### To do:
Every entry is to be returned verbatim.

##### Records to use #####

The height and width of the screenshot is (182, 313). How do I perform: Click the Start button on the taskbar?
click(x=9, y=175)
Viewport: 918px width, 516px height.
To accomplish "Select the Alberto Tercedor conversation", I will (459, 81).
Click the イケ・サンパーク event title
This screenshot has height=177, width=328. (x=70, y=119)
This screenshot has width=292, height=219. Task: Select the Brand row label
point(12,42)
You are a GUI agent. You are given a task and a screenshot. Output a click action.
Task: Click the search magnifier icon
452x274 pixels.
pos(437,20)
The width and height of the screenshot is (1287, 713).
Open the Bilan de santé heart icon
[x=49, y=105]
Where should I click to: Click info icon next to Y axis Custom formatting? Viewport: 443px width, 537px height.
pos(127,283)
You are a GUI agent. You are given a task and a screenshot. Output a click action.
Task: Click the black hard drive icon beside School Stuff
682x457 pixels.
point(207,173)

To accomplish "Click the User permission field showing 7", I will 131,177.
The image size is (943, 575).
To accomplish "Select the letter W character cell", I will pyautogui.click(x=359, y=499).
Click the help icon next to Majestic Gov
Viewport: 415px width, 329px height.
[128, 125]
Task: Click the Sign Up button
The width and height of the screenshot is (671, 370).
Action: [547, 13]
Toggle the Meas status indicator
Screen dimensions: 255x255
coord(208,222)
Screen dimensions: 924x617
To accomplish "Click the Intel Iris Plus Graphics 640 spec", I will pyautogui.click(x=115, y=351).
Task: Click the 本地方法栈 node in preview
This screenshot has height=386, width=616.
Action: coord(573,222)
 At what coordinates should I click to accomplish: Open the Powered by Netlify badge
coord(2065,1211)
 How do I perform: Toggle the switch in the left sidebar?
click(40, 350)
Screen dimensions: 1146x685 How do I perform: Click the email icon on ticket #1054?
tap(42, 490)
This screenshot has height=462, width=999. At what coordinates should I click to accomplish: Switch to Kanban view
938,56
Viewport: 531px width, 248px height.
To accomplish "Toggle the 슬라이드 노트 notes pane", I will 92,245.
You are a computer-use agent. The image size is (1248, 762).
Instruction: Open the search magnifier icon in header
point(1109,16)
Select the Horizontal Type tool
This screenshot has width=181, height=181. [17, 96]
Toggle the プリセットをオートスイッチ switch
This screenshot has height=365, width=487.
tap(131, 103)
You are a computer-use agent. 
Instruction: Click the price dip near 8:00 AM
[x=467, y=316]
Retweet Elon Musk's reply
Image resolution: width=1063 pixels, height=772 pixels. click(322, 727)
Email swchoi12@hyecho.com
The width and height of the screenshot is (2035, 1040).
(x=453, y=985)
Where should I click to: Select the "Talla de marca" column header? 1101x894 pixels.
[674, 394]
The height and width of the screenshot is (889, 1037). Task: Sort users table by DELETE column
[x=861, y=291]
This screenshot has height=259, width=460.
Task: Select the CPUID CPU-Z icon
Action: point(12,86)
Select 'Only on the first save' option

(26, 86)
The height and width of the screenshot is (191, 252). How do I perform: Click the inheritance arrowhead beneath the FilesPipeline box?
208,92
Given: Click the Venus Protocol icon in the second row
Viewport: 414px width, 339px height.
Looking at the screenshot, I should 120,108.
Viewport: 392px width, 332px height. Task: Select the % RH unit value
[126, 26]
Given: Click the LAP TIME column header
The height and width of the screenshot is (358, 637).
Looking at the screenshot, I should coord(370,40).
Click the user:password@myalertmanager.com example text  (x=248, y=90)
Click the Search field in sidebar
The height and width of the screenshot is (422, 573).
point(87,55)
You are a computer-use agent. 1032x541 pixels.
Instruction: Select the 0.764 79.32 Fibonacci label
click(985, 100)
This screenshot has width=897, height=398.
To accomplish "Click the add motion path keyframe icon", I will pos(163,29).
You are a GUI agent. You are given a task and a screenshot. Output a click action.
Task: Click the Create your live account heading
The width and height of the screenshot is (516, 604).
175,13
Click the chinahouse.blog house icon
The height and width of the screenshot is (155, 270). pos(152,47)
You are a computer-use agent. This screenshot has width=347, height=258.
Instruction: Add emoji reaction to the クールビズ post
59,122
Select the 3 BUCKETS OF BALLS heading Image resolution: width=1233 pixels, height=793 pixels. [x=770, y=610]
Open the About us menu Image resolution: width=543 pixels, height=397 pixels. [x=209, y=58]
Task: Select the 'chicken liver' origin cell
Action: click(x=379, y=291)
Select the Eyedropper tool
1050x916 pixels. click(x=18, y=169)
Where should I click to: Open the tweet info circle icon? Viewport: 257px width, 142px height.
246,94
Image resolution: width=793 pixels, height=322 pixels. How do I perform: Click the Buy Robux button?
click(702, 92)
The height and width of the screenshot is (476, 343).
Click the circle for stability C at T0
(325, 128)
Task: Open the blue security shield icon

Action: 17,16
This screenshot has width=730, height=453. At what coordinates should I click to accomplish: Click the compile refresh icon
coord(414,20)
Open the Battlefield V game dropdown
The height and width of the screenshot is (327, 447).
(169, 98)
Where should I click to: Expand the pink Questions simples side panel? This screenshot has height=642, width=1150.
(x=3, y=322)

#####

### Result:
The height and width of the screenshot is (182, 313). How do I perform: Click the Start button on the taskbar?
click(x=9, y=175)
Viewport: 918px width, 516px height.
To accomplish "Select the Alberto Tercedor conversation", I will (459, 81).
Click the イケ・サンパーク event title
This screenshot has height=177, width=328. (x=70, y=119)
This screenshot has width=292, height=219. Task: Select the Brand row label
point(12,42)
You are a GUI agent. You are given a task and a screenshot. Output a click action.
Task: Click the search magnifier icon
452x274 pixels.
pos(437,20)
The width and height of the screenshot is (1287, 713).
Open the Bilan de santé heart icon
[x=49, y=105]
Where should I click to: Click info icon next to Y axis Custom formatting? Viewport: 443px width, 537px height.
pos(127,283)
You are a GUI agent. You are given a task and a screenshot. Output a click action.
Task: Click the black hard drive icon beside School Stuff
682x457 pixels.
point(207,173)

To accomplish "Click the User permission field showing 7", I will 131,177.
The image size is (943, 575).
To accomplish "Select the letter W character cell", I will pyautogui.click(x=359, y=499).
Click the help icon next to Majestic Gov
Viewport: 415px width, 329px height.
[128, 125]
Task: Click the Sign Up button
The width and height of the screenshot is (671, 370).
Action: [547, 13]
Toggle the Meas status indicator
Screen dimensions: 255x255
coord(208,222)
Screen dimensions: 924x617
To accomplish "Click the Intel Iris Plus Graphics 640 spec", I will pyautogui.click(x=115, y=351).
Task: Click the 本地方法栈 node in preview
This screenshot has height=386, width=616.
Action: coord(573,222)
 At what coordinates should I click to accomplish: Open the Powered by Netlify badge
coord(2065,1211)
 How do I perform: Toggle the switch in the left sidebar?
click(40, 350)
Screen dimensions: 1146x685 How do I perform: Click the email icon on ticket #1054?
tap(42, 490)
This screenshot has height=462, width=999. At what coordinates should I click to accomplish: Switch to Kanban view
938,56
Viewport: 531px width, 248px height.
To accomplish "Toggle the 슬라이드 노트 notes pane", I will 92,245.
You are a computer-use agent. The image size is (1248, 762).
Instruction: Open the search magnifier icon in header
point(1109,16)
Select the Horizontal Type tool
This screenshot has width=181, height=181. [17, 96]
Toggle the プリセットをオートスイッチ switch
This screenshot has height=365, width=487.
tap(131, 103)
You are a computer-use agent. 
Instruction: Click the price dip near 8:00 AM
[x=467, y=316]
Retweet Elon Musk's reply
Image resolution: width=1063 pixels, height=772 pixels. click(322, 727)
Email swchoi12@hyecho.com
The width and height of the screenshot is (2035, 1040).
(x=453, y=985)
Where should I click to: Select the "Talla de marca" column header? 1101x894 pixels.
[674, 394]
The height and width of the screenshot is (889, 1037). Task: Sort users table by DELETE column
[x=861, y=291]
This screenshot has height=259, width=460.
Task: Select the CPUID CPU-Z icon
Action: point(12,86)
Select 'Only on the first save' option

(26, 86)
The height and width of the screenshot is (191, 252). How do I perform: Click the inheritance arrowhead beneath the FilesPipeline box?
208,92
Given: Click the Venus Protocol icon in the second row
Viewport: 414px width, 339px height.
Looking at the screenshot, I should 120,108.
Viewport: 392px width, 332px height. Task: Select the % RH unit value
[126, 26]
Given: Click the LAP TIME column header
The height and width of the screenshot is (358, 637).
Looking at the screenshot, I should coord(370,40).
Click the user:password@myalertmanager.com example text  (x=248, y=90)
Click the Search field in sidebar
The height and width of the screenshot is (422, 573).
point(87,55)
You are a computer-use agent. 1032x541 pixels.
Instruction: Select the 0.764 79.32 Fibonacci label
click(985, 100)
This screenshot has width=897, height=398.
To accomplish "Click the add motion path keyframe icon", I will pos(163,29).
You are a GUI agent. You are given a task and a screenshot. Output a click action.
Task: Click the Create your live account heading
The width and height of the screenshot is (516, 604).
175,13
Click the chinahouse.blog house icon
The height and width of the screenshot is (155, 270). pos(152,47)
You are a computer-use agent. This screenshot has width=347, height=258.
Instruction: Add emoji reaction to the クールビズ post
59,122
Select the 3 BUCKETS OF BALLS heading Image resolution: width=1233 pixels, height=793 pixels. [x=770, y=610]
Open the About us menu Image resolution: width=543 pixels, height=397 pixels. [x=209, y=58]
Task: Select the 'chicken liver' origin cell
Action: click(x=379, y=291)
Select the Eyedropper tool
1050x916 pixels. click(x=18, y=169)
Where should I click to: Open the tweet info circle icon? Viewport: 257px width, 142px height.
246,94
Image resolution: width=793 pixels, height=322 pixels. How do I perform: Click the Buy Robux button?
click(702, 92)
The height and width of the screenshot is (476, 343).
Click the circle for stability C at T0
(325, 128)
Task: Open the blue security shield icon

Action: 17,16
This screenshot has width=730, height=453. At what coordinates should I click to accomplish: Click the compile refresh icon
coord(414,20)
Open the Battlefield V game dropdown
The height and width of the screenshot is (327, 447).
(169, 98)
Where should I click to: Expand the pink Questions simples side panel? This screenshot has height=642, width=1150.
(x=3, y=322)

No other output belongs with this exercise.